■ **Text passage**
* start *
I spent last year in Afghanistan, visiting and talking with U.S. troops and their Afghan partners. My duties with the Army’s Rapid Equipping Force took me into every significant area where our soldiers engage the enemy. Over the course of 12 months, I covered more than 9,000 miles and talked, traveled and patrolled with troops in Kandahar, Kunar, Ghazni, Khost, Paktika, Kunduz, Balkh, Nangarhar and other provinces.

What I saw bore no resemblance to rosy official statements by U.S. military leaders about conditions on the ground.

Entering this deployment, I was sincerely hoping to learn that the claims were true: that conditions in Afghanistan were improving, that the local government and military were progressing toward self-sufficiency. I did not need to witness dramatic improvements to be reassured, but merely hoped to see evidence of positive trends, to see companies or battalions produce even minimal but sustainable progress.

Instead, I witnessed the absence of success on virtually every level.

My arrival in country in late 2010 marked the start of my fourth combat deployment, and my second in Afghanistan. A Regular Army officer in the Armor Branch, I served in Operation Desert Storm, in Afghanistan in 2005-06 and in Iraq in 2008-09. In the middle of my career, I spent eight years in the U.S. Army Reserve and held a number of civilian jobs — among them, legislative correspondent for defense and foreign affairs for Sen. Kay Bailey Hutchison, R-Texas.
* end *
■ **Task requirements**
A. Answer these about the Afghanistan deployment account, please:
(i) How many miles did the writer cover over the 12 months?
(ii) In which branch did the writer serve as a Regular Army officer?
(iii) How many years did the writer spend in the U.S. Army Reserve?
B. Write the next part of the Afghanistan deployment account, starting after its final sentence.

■ **Given information**
* start *
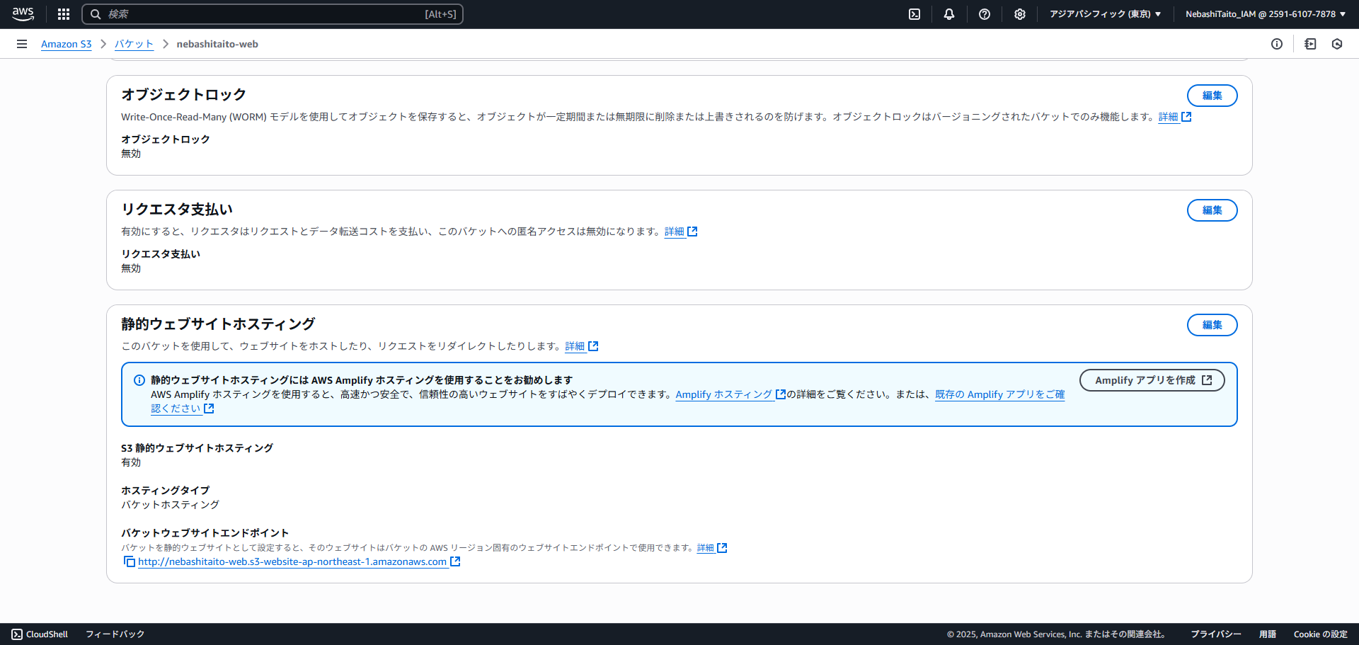The height and width of the screenshot is (645, 1359).
Task: Copy the bucket website endpoint URL
Action: (130, 561)
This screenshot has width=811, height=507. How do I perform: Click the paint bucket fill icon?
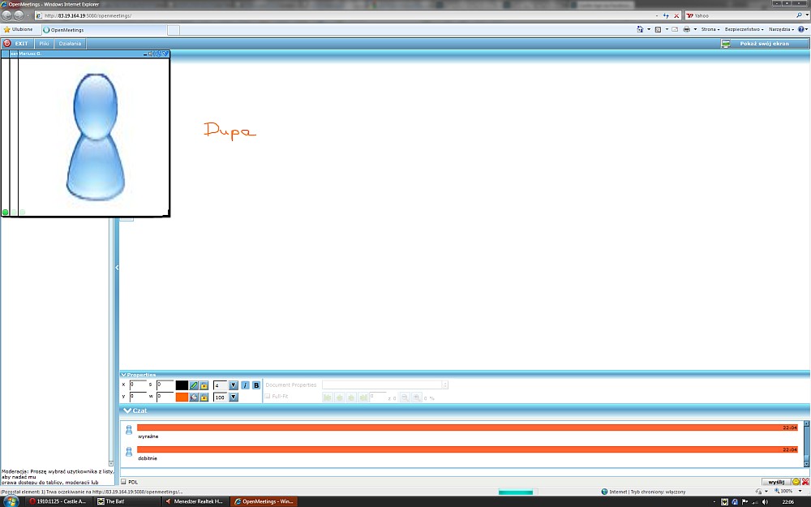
* end *
■ **Answers**
A.
(i) More than 9,000 miles.
(ii) The Armor Branch.
(iii) Eight years.

B.
As a representative for the Rapid Equipping Force, I set out to talk to our troops about their needs and their circumstances. Along the way, I conducted mounted and dismounted combat patrols, spending time with conventional and Special Forces troops. I interviewed or had conversations with more than 250 soldiers in the field, from the lowest-ranking 19-year-old private to division commanders and staff members at every echelon. I spoke at length with Afghan security officials, Afghan civilians and a few village elders.

I saw the incredible difficulties any military force would have to pacify even a single area of any of those provinces; I heard many stories of how insurgents controlled virtually every piece of land beyond eyeshot of a U.S. or International Security Assistance Force (ISAF) base.

I saw little to no evidence the local governments were able to provide for the basic needs of the people. Some of the Afghan civilians I talked with said the people didn’t want to be connected to a predatory or incapable local government.

From time to time, I observed Afghan Security forces collude with the insurgency.

Much of what I saw during my deployment, let alone read or wrote in official reports, I can’t talk about; the information remains classified. But I can say that such reports — mine and others’ — serve to illuminate the gulf between conditions on the ground and official statements of progress.

And I can relate a few representative experiences, of the kind that I observed all over the country.

In January 2011, I made my first trip into the mountains of Kunar province near the Pakistan border to visit the troops of 1st Squadron, 32nd Cavalry. On a patrol to the northernmost U.S. position in eastern Afghanistan, we arrived at an Afghan National Police (ANP) station that had reported being attacked by the Taliban 2½ hours earlier.

Through the interpreter, I asked the police captain where the attack had originated, and he pointed to the side of a nearby mountain.

“What are your normal procedures in situations like these?” I asked. “Do you form up a squad and go after them? Do you periodically send out harassing patrols? What do you do?”

As the interpreter conveyed my questions, the captain’s head wheeled around, looking first at the interpreter and turning to me with an incredulous expression. Then he laughed.

“No! We don’t go after them,” he said. “That would be dangerous!”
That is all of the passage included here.